Мы почти сразу же с ним повздорили, и я уже хотел вернуться на станцию пешком, но тут мне показалось, что он затеял ссору нарочно и это какая-то хитрая игра. Меня проводили к нему в кабинет, и я остался наедине с этим огромным сгорбленным мужчиной с пепельной кожей и седой щетиной на подбородке. Он сидел за письменным столом, беспорядочно заваленным бумагами. Нос с красными прожилками напоминал клюв хищной птицы, сверкающие серые глазки пронзительно смотрели на меня из-под кустистых бровей. Теперь я понял, почему Годфри так редко говорил об отце.
«Итак, сэр, – произнес он неприятным, скрипучим голосом, – мне хотелось бы знать, какова истинная цель вашего визита».
Я ответил, что все объяснил в письме к его супруге.
«Да, да, вы писали, что знали Годфри по Африке. Что ж, придется поверить вам на слово».
«У меня в кармане его письма».
«Позвольте взглянуть. – Он взглянул на два письма, которые я протянул ему, и тут же небрежно отбросил их в сторону. – Ну и что дальше?» – спросил он.
«Я очень любил вашего сына Годфри, сэр.
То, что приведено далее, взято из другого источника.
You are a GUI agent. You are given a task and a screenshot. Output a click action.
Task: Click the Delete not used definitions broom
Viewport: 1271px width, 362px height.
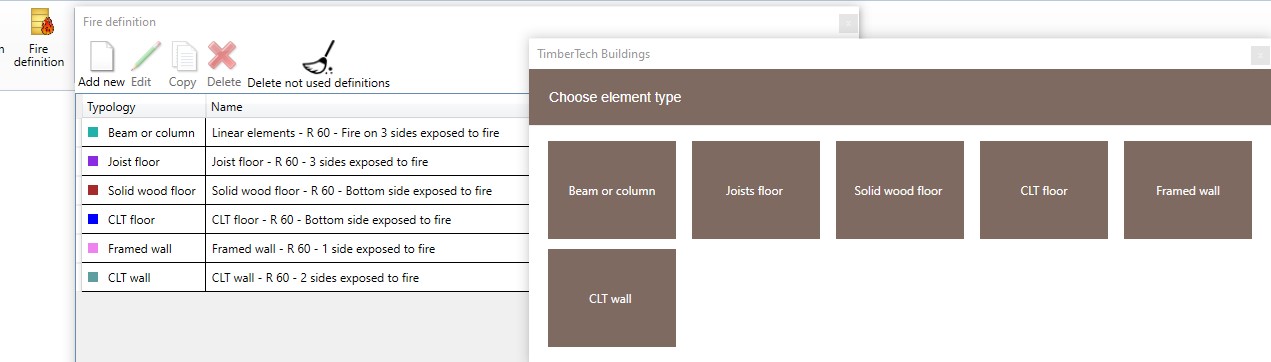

Нас многое связывало. А потому вполне естественно, что меня обеспокоило столь долгое его молчание. И мне хотелось бы знать, где он и чем занимается».
«Помнится, сэр, я уже переписывался с вами по этому поводу, ясно и четко ответив, где он и что с ним. Годфри в кругосветном путешествии. Здоровье его было подорвано после африканской кампании, вот мы с матерью и решили, что ему нужен отдых и перемена мест. Будьте добры, передайте то же самое и другим его друзьям, если они вдруг заинтересуются».
«Непременно, – ответил я. – Но может, вы окажете мне любезность и сообщите название корабля, на котором Годфри пустился в плавание, маршрут и дату отправки. Тогда мое письмо к нему обязательно дойдет».
Маленькая эта просьба почему-то страшно раздражила хозяина дома. Кустистые брови гневно сошлись у переносицы, он забарабанил пальцами по столу. Потом он поднял на меня глаза. У него было такое выражение лица, будто его противник по игре в шахматы вдруг сделал опасный ход и следует решить, как лучше ответить.
«Многих людей, мистер Додд, – начал он, – немало разозлила бы подобная настырность, они сочли бы ее оскорбительной и даже дерзкой».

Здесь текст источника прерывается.